Un sujet fâche, on ne peut pas ne pas l’aborder en fin d’interview, à savoir la décision de l’Église protestante d’Algérie (EPA) de réclamer par voie de justice ses bâtiments à l’Église protestante d’Alger (EPA) qui les utilise pourtant légalement et légitimement. Le pasteur rappelle la chronologie des événements : « La paroisse avait parfaitement le droit d’occuper ces locaux. L’Église réformée de France les ayant confiés par legs à la paroisse sur place. Des gens qu’on avait accueillis à l’époque au sein de l’Église protestante d’Algérie, mais qui ne se réunissaient pas là, mais dans des garages et des salons, etc.... disaient que ce n’était pas juste qu’ils aient, eux, à souffrir d’un manque de locaux alors que nous, nous étions à l’aise. On ne peut pas dire que nous étions à l’aise, on disposait seulement d’un lieu et ce lieu que nous occupions était légalement le nôtre. À cette époque-là, je n’étais plus président de l’Église. Par le jeu démocratique, ils ont élu dans l’église de plus en plus d’Algériens pour être responsables de l’Église. À un moment donné, pendant que j’étais soigné de la légionellose, et que j’avais décidé de ne pas revenir très souvent en Algérie, ils ont décidé de me remplacer. Une fois que j’étais remplacé, ils se sont dit : « pourquoi, s’il n’est pas là, nous priverions-nous de cet endroit de choix en plein centre d’Alger ? » Ces dirigeants l’ont fait, ils ont fait une véritable OPA sur l’EPA ! Des négociations avaient été entamées mais sans succès : « ils réclamaient les lieux et finalement ils sont venus un jour avec un papier qu’ils avaient tiré du cadastre d’Alger disant que le bâtiment appartenait à l’Église protestante d’Algérie : « Maintenant, c’est nous qui sommes les responsables de l’Église protestante d’Algérie et il y a des étrangers ici, on n’a pas besoin d’eux, on va prendre les lieux, avoir notre culte à notre aise pour les chrétiens algériens ».
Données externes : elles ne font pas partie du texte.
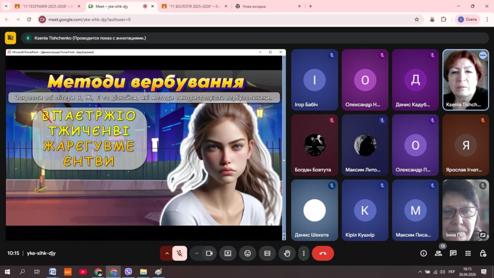The image size is (494, 278).
Task: Open the activities grid icon
Action: (x=468, y=253)
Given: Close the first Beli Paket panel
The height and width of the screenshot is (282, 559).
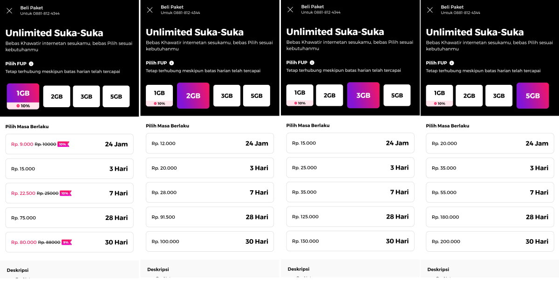Looking at the screenshot, I should [9, 10].
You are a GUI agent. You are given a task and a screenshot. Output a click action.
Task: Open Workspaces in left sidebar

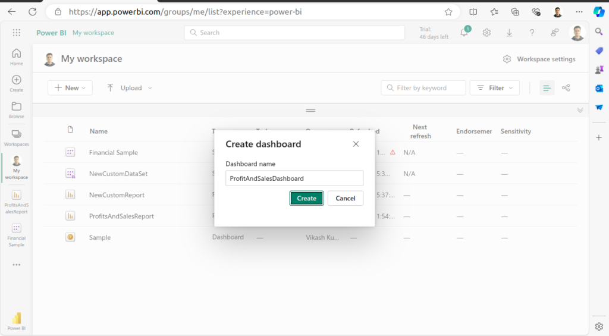pos(17,137)
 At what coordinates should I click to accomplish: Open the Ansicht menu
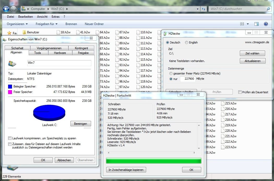pyautogui.click(x=42, y=17)
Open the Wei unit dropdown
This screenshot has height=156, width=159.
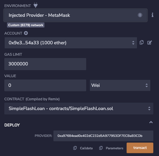[x=120, y=85]
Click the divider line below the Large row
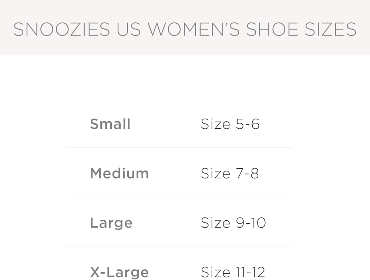370x280 pixels. coord(179,247)
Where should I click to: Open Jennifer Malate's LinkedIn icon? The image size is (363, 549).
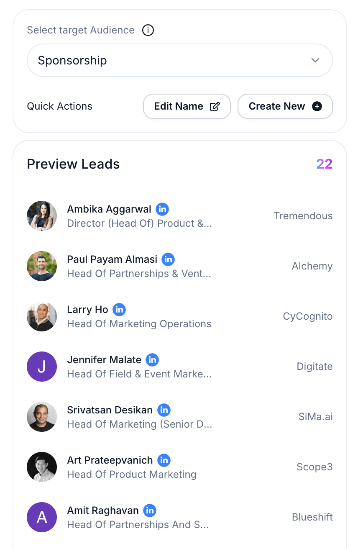(152, 359)
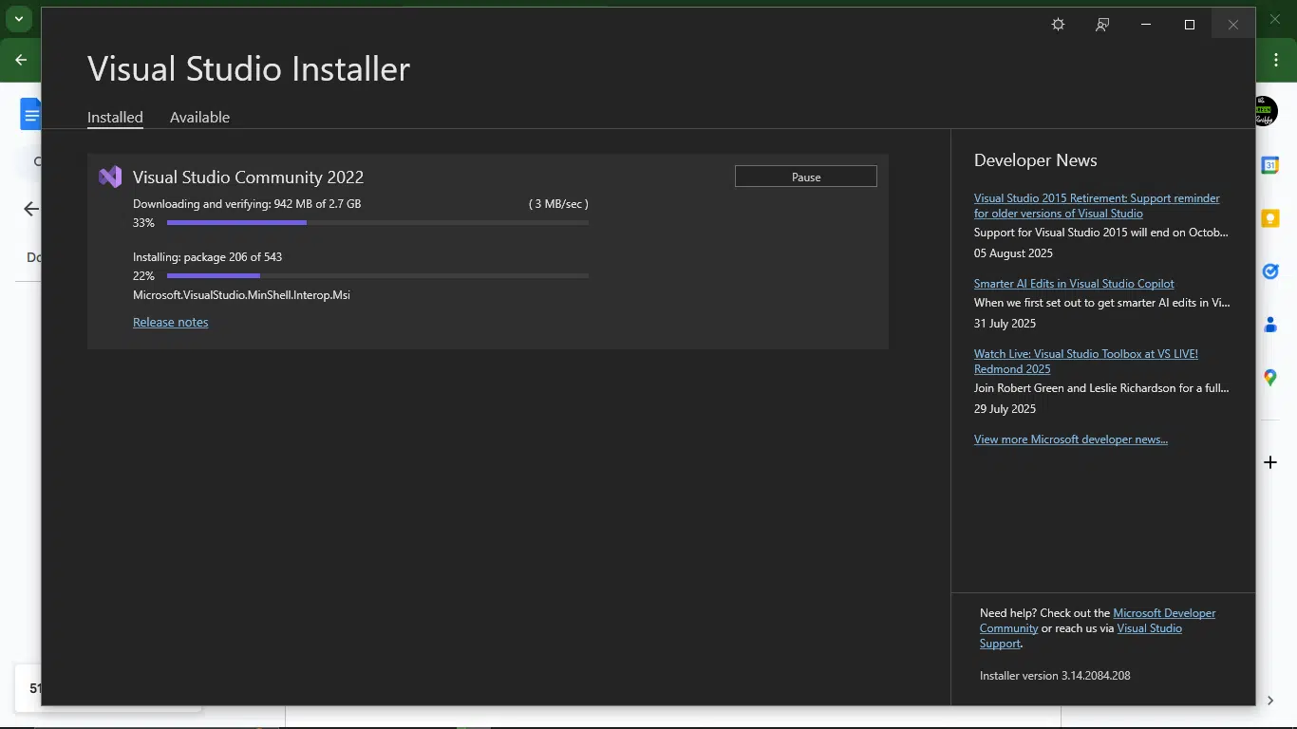Click the plus icon to get add-ons
This screenshot has width=1297, height=729.
click(1270, 462)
Ce geste a été un véritable crève-cœur pour le pasteur Hugh Johnson qui avait contribué à la naissance de cette fédération d’églises. Il était profondément triste que ce lieu de culte ait été détourné de sa destination d’origine : « Ça me crève le cœur encore maintenant, mais au moment où ils avaient fait cette action-là, je n’étais plus en Algérie ».

De cœur à cœur

Et quand je demande au pasteur Johnson ce qu’il aimerait dire aux protagonistes de ce drame, il répond sans amertume ni haine : « Ce que j’aurais à dire, c’est qu’ils n’avaient pas besoin de saisir un local, parce qu’ils avaient eux-mêmes des projets de nouveaux lieux de culte en d’autres endroits dans l’Algérois, projets de nouvelles activités, d’autres centres d’action et tout ça aurait pu être couvert par l’Église Protestante d’Algérie et même nous aurions cherché des fonds en Algérie ou à l’étranger ». Il est dommage que les voies de la collaboration fraternelle n’aient pas été empruntées jusqu’ici.

Aux victimes de cette expulsion «manu militari» des lieux séculaires de l’Église protestante d’Alger, il rappelle qu’avant d’être un bâtiment, l’Église rassemble des pierres vivantes : « l’Église, c’est les gens, c’est les fidèles, ce ne sont pas les lieux. Alors nous avons dû quitter ces lieux pour un autre, ailleurs. Nous avons demandé, quémandé un abri à l’Église catholique d’Alger laquelle a toujours été très accueillante, toujours bien disposée à l’endroit de l’Église méthodiste d’abord et ensuite vis-à-vis de l’Église réformée ».

Partenariat franc

À défaut d’une communion suffisante à ce jour avec l’EPA, l’Église protestante d’Alger poursuit son bout de chemin en étroite collaboration avec l’Église catholique sur le terrain, s’en réjouit le pasteur Hugh Johnson : « Et je dois rendre un témoignage franc et solide aux Catholiques qui ont manifesté une réelle ouverture. C’est d’autant plus remarquable que cela n’a pas toujours été le cas au cours de l’histoire. On était une minorité en Algérie. Après le rétablissement de l’Église en Algérie après 1830, la seule façon d’être chrétien quand on est une minorité minuscule, microscopique, c’est d’être chrétien ensemble et d’apprendre à conjuguer Église avec église ». Méthodistes et Catholiques ont vécu sur place un partenariat fraternel sans ombre..., «toujours », relève Hugh.

En conclusion, je rappelle au pasteur Hugh Johnson la devise de la Conférence annuelle 2012 « Agir avec courage » ; elle lui paraît de nature à lui réchauffer le cœur.